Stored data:
◇ ◇ ◇

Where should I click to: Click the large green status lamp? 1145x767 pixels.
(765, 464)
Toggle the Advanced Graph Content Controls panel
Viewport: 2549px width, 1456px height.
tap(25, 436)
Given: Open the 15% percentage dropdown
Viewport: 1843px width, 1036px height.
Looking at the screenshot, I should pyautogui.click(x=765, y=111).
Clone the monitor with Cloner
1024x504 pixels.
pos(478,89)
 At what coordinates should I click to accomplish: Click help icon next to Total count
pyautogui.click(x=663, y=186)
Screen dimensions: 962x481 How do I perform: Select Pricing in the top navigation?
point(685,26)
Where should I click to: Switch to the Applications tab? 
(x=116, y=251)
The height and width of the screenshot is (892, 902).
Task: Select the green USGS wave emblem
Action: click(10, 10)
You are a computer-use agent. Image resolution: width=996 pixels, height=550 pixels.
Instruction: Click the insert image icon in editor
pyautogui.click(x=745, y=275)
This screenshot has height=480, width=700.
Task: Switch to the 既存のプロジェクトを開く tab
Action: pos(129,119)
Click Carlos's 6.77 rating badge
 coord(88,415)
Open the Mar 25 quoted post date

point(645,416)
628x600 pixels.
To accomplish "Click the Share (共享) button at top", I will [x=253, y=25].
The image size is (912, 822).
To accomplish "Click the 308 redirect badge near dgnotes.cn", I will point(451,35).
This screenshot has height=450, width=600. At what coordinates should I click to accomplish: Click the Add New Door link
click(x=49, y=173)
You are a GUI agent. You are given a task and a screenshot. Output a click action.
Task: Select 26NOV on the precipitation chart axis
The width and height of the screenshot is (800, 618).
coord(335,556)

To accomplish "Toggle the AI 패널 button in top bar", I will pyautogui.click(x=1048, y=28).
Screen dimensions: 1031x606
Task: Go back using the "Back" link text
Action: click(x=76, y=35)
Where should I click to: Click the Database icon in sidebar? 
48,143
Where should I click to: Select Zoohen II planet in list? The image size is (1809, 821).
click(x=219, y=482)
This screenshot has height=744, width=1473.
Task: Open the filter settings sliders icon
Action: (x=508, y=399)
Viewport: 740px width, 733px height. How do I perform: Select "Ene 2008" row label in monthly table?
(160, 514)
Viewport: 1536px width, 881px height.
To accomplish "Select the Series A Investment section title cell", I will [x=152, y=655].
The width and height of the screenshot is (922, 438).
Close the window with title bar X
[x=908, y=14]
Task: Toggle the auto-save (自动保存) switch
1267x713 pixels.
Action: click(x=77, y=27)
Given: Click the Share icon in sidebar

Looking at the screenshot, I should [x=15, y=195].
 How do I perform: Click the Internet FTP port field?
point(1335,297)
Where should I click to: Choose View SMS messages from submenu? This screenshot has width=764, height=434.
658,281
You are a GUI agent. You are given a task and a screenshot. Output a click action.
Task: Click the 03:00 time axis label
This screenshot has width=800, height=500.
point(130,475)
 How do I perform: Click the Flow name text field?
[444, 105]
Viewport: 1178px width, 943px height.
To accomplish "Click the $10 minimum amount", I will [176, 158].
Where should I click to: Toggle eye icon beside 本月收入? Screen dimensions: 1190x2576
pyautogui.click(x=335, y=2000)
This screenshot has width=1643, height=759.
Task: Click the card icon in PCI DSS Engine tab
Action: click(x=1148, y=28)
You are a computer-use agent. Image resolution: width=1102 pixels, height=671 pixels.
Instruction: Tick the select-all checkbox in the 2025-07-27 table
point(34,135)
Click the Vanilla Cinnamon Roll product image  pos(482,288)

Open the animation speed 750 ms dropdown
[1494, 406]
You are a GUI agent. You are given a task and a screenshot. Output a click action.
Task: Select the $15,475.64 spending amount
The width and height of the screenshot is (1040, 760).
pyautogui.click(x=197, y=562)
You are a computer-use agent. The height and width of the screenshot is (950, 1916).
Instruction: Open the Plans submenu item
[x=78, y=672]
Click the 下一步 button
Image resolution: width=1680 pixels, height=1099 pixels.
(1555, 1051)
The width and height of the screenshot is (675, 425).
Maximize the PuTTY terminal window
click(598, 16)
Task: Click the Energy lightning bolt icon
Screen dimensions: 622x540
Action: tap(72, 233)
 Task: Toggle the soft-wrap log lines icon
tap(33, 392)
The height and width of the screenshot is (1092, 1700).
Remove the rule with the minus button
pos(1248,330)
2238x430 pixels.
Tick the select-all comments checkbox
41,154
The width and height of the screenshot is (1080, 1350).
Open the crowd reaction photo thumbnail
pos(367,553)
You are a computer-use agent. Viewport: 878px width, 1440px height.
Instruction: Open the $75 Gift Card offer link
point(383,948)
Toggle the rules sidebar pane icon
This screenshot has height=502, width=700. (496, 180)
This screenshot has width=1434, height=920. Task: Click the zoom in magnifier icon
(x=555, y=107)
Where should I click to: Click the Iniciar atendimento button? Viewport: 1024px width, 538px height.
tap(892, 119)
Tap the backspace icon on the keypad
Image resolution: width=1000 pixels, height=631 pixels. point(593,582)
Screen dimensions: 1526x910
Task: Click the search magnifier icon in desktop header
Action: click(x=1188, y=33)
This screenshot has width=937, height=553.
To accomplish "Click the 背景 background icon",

◇ ◇ ◇

Task brief:
Every record shown above must be echoed exactly.

Task result:
Where should I click to: Click the large green status lamp? 1145x767 pixels.
(765, 464)
Toggle the Advanced Graph Content Controls panel
Viewport: 2549px width, 1456px height.
tap(25, 436)
Given: Open the 15% percentage dropdown
Viewport: 1843px width, 1036px height.
Looking at the screenshot, I should pyautogui.click(x=765, y=111).
Clone the monitor with Cloner
1024x504 pixels.
pos(478,89)
 At what coordinates should I click to accomplish: Click help icon next to Total count
pyautogui.click(x=663, y=186)
Screen dimensions: 962x481 How do I perform: Select Pricing in the top navigation?
point(685,26)
Where should I click to: Switch to the Applications tab? 
(x=116, y=251)
The height and width of the screenshot is (892, 902).
Task: Select the green USGS wave emblem
Action: click(10, 10)
You are a computer-use agent. Image resolution: width=996 pixels, height=550 pixels.
Instruction: Click the insert image icon in editor
pyautogui.click(x=745, y=275)
This screenshot has height=480, width=700.
Task: Switch to the 既存のプロジェクトを開く tab
Action: pos(129,119)
Click Carlos's 6.77 rating badge
 coord(88,415)
Open the Mar 25 quoted post date

point(645,416)
628x600 pixels.
To accomplish "Click the Share (共享) button at top", I will [x=253, y=25].
The image size is (912, 822).
To accomplish "Click the 308 redirect badge near dgnotes.cn", I will point(451,35).
This screenshot has height=450, width=600. At what coordinates should I click to accomplish: Click the Add New Door link
click(x=49, y=173)
You are a GUI agent. You are given a task and a screenshot. Output a click action.
Task: Select 26NOV on the precipitation chart axis
The width and height of the screenshot is (800, 618).
coord(335,556)

To accomplish "Toggle the AI 패널 button in top bar", I will pyautogui.click(x=1048, y=28).
Screen dimensions: 1031x606
Task: Go back using the "Back" link text
Action: click(x=76, y=35)
Where should I click to: Click the Database icon in sidebar? 
48,143
Where should I click to: Select Zoohen II planet in list? The image size is (1809, 821).
click(x=219, y=482)
This screenshot has height=744, width=1473.
Task: Open the filter settings sliders icon
Action: (x=508, y=399)
Viewport: 740px width, 733px height. How do I perform: Select "Ene 2008" row label in monthly table?
(160, 514)
Viewport: 1536px width, 881px height.
To accomplish "Select the Series A Investment section title cell", I will [x=152, y=655].
The width and height of the screenshot is (922, 438).
Close the window with title bar X
[x=908, y=14]
Task: Toggle the auto-save (自动保存) switch
1267x713 pixels.
Action: click(x=77, y=27)
Given: Click the Share icon in sidebar

Looking at the screenshot, I should [x=15, y=195].
 How do I perform: Click the Internet FTP port field?
point(1335,297)
Where should I click to: Choose View SMS messages from submenu? This screenshot has width=764, height=434.
658,281
You are a GUI agent. You are given a task and a screenshot. Output a click action.
Task: Click the 03:00 time axis label
This screenshot has width=800, height=500.
point(130,475)
 How do I perform: Click the Flow name text field?
[444, 105]
Viewport: 1178px width, 943px height.
To accomplish "Click the $10 minimum amount", I will [176, 158].
Where should I click to: Toggle eye icon beside 本月收入? Screen dimensions: 1190x2576
pyautogui.click(x=335, y=2000)
This screenshot has width=1643, height=759.
Task: Click the card icon in PCI DSS Engine tab
Action: click(x=1148, y=28)
You are a computer-use agent. Image resolution: width=1102 pixels, height=671 pixels.
Instruction: Tick the select-all checkbox in the 2025-07-27 table
point(34,135)
Click the Vanilla Cinnamon Roll product image  pos(482,288)

Open the animation speed 750 ms dropdown
[1494, 406]
You are a GUI agent. You are given a task and a screenshot. Output a click action.
Task: Select the $15,475.64 spending amount
The width and height of the screenshot is (1040, 760).
pyautogui.click(x=197, y=562)
You are a computer-use agent. The height and width of the screenshot is (950, 1916).
Instruction: Open the Plans submenu item
[x=78, y=672]
Click the 下一步 button
Image resolution: width=1680 pixels, height=1099 pixels.
(1555, 1051)
The width and height of the screenshot is (675, 425).
Maximize the PuTTY terminal window
click(598, 16)
Task: Click the Energy lightning bolt icon
Screen dimensions: 622x540
Action: tap(72, 233)
 Task: Toggle the soft-wrap log lines icon
tap(33, 392)
The height and width of the screenshot is (1092, 1700).
Remove the rule with the minus button
pos(1248,330)
2238x430 pixels.
Tick the select-all comments checkbox
41,154
The width and height of the screenshot is (1080, 1350).
Open the crowd reaction photo thumbnail
pos(367,553)
You are a computer-use agent. Viewport: 878px width, 1440px height.
Instruction: Open the $75 Gift Card offer link
point(383,948)
Toggle the rules sidebar pane icon
This screenshot has height=502, width=700. (496, 180)
This screenshot has width=1434, height=920. Task: Click the zoom in magnifier icon
(x=555, y=107)
Where should I click to: Click the Iniciar atendimento button? Viewport: 1024px width, 538px height.
tap(892, 119)
Tap the backspace icon on the keypad
Image resolution: width=1000 pixels, height=631 pixels. point(593,582)
Screen dimensions: 1526x910
Task: Click the search magnifier icon in desktop header
Action: click(x=1188, y=33)
This screenshot has width=937, height=553.
To accomplish "Click the 背景 background icon",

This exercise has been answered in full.